──────── RECORDS PROVIDED ────────

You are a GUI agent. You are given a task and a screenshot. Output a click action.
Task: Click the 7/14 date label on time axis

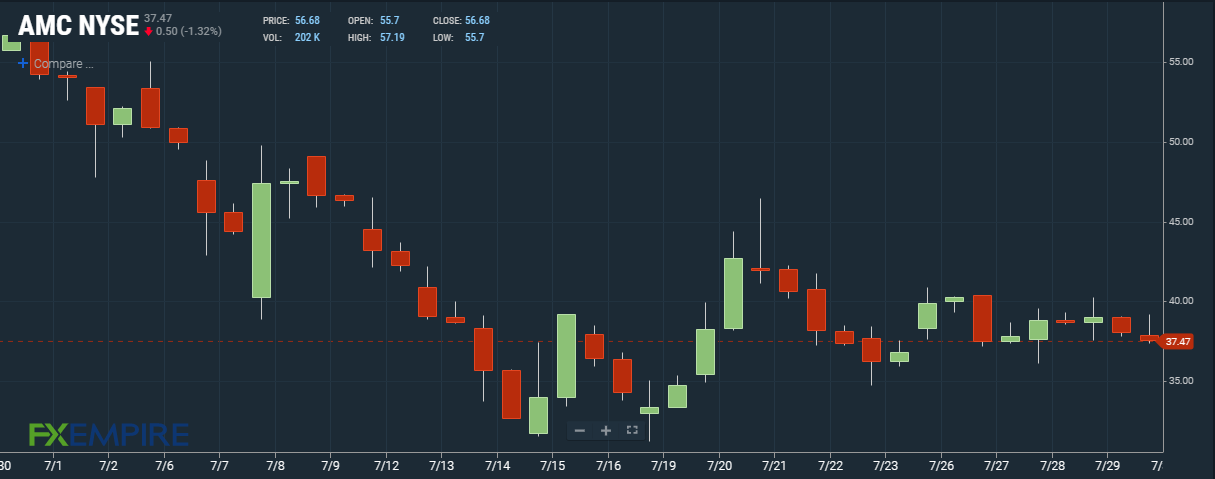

────────
──────── RECORDS PROVIDED ────────

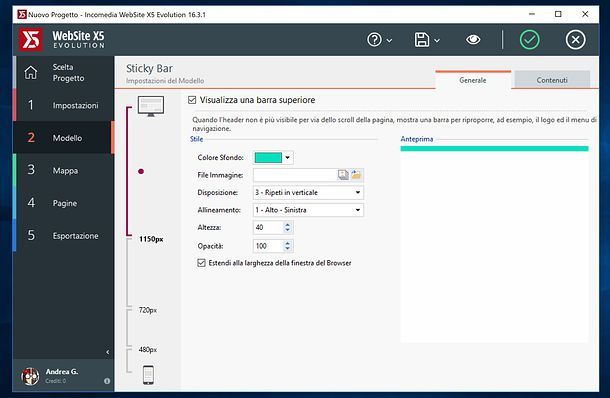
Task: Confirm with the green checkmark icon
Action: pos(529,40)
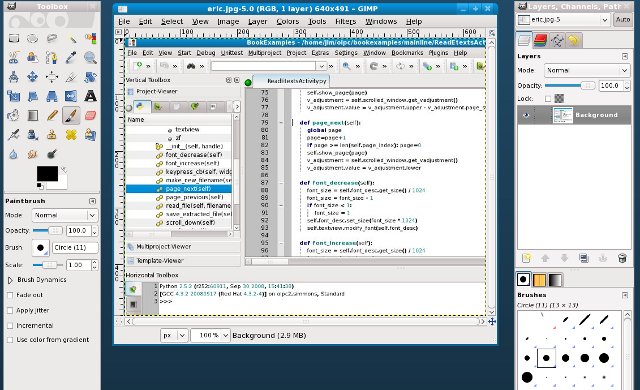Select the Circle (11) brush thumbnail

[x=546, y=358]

────────
──────── RECORDS PROVIDED ────────

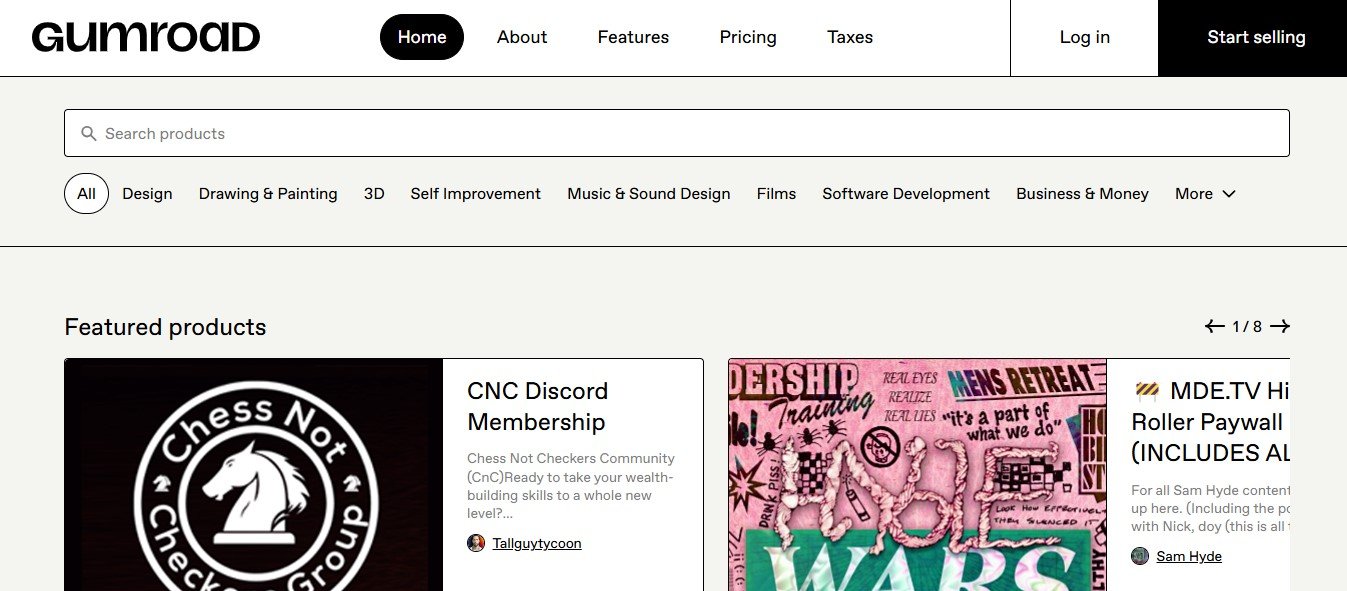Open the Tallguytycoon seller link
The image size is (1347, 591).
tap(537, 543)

────────

- [BRIEF]: Restate word for word the rows from the line containing "You are a GUI" through the line containing "Task: Click the 7/14 date label on time axis", and nothing else.

- [EXERCISE ANSWER]:
You are a GUI agent. You are given a task and a screenshot. Output a click action.
Task: Click the 7/14 date label on time axis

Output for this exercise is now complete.